Rozległ się szczęk zardzewiałego metalu. Erthor uśmiechnął się szerzej, za nim pojawiła się pustka,
a z nie powoli zaczęły wystrzeliwać macki, które rozrywały wizję na strzępy.
Offline
Administrator
*- No nie powiem, sposób iście psychologiczny... Ale zawsze jakiś. Ale ty masz Wywalić wizję za drzwi, a nie rozwalać ją na części*
Offline
Stary forumowicz
- Niech pani da mu się nacieszyć..."- powiedział ten pierwszy
Podczas gdy drugi z rozkoszą rozrywał wizję na coraz to mniejsze kawałeczki.
-Erthor... Erthor już wystarczy... Przestań!- krzyknał do ciemnego, ten spojrzał się po nim.
- Proszę cie...- rzekł cicho Erthor. Ciemny coś mruknął i zaciągnął kawałki wizji za drzwi.
Erthor zamknął za nim drzwi na klucz, który wyciągnął z kieszeni.
Westchnął i spojrzał się na psycholożkę.
- Proszę, niech pani nikomu o nim nie mówi...
Offline
Administrator
Wewnętrzna agresja.. rozumiem - pokiwała głową - Ale Powtórzymy to i tym razem masz tą wizję WYPCHNĄĆ z pokoju - weszła do jego głowy i przywołała jedną wizję zza drzwi*
Offline
Stary forumowicz
- Nie... Pani nie rozumie.. Ten Erthor, to byłem ja...- spojrzał się na nią smutny
Offline
Administrator
*-Rozumiem, ale i tak robimy to na nowo... - I PRÓBOWALI DALEJ PRZEZ CHYBA ZE TRZY GODZINY*
//nie chce mi się pisać znowu o tym samym
Offline
Stary forumowicz
Tak więc Erthor nauczył się, jak kontrolować wizje, jednak był smutny , w pokoiku w ścianie powstała mała mysia dziura, to nie myszy w niej mieszkały, próba namówienia Erthora do bycia stanowczym wpuściła do pokoju tego... Drugiego, nie bał się go, wiedział, że kiedyś nadejdzie, dziura tylko przyśpiesxa ten proces. Jednak zakończyli naukę, a Ertho wyszedł z pokoju. Otworzył oczy, siedział wciąż na fotelu... Uśmiechnął się nieco..
Offline
Administrator
*Dobrze, już umiesz... Możemy spotkać się za tydzień, chyba że Ci odwali... Wtedy od razu do mnie - uśmiechnęła się - Dziękuję za wizyte*
Wybiegł z biblioteki z całą teczką notatek
Offline
Użytkownik
Obudziła się i ziewnęła. Po porządnym rozciągnięciu usiadła na parapecie nadal w postaci kotka
Offline
Stary forumowicz
- I ja również pani dziękuję- powiedział dziwnie pewien siebie. Nałożył słuchawki na uszy i wyszedł radosny z pokoju.

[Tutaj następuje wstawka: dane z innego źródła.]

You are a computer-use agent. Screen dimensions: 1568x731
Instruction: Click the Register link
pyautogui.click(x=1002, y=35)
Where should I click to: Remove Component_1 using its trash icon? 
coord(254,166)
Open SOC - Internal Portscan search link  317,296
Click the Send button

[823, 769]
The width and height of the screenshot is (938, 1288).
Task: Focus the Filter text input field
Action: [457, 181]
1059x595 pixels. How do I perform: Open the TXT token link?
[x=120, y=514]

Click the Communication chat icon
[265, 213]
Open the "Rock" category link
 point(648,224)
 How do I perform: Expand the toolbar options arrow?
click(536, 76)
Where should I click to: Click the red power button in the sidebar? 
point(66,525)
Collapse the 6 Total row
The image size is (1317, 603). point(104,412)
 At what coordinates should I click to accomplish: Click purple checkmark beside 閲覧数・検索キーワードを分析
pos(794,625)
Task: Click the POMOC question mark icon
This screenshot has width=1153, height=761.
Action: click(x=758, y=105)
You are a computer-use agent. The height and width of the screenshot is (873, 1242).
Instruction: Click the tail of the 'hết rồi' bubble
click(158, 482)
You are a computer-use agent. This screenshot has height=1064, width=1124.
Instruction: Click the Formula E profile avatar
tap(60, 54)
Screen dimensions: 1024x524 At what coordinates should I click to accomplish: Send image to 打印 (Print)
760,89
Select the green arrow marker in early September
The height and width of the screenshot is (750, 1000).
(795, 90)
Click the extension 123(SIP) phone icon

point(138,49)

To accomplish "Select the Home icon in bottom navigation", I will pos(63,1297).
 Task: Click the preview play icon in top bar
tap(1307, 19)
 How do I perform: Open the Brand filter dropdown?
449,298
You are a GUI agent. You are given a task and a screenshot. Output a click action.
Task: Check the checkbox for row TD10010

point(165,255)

Przez pierwsze parę sekund słyszał tylko dziwne szumy w słuchawkach, próbował to jakoś naprawić, wtem usłyszał swój głos...
-Nadchodzę...- powiedział ten drugi...
Nagle znów poleciała głośna muzyka. Może ciągle leciała? Może Erthor tylko sobie wyobraził ten głos... Nie, może i głosu nie było, ale ten drugi nadchodził...
Offline
Administrator
Biegł z teczką pod ręką. Wyjął telefon i szybko wykręcił numer. Po szybkiej rozmowie po niemiecku zatrzymał się i wyjrzał przez okno, szukając miejsca gdzie zaparkował. Zobaczył kota, - Kotołak, czy przybłęda? - spytał się stworzenia
Offline
Użytkownik
Obudziła się, przeciągnęła, ziewnęła. Spojrzała na chłopaka swymi wielkimi czerwonymi ślepiami.
-Kotołak...-mruknęła nadal w postaci kota.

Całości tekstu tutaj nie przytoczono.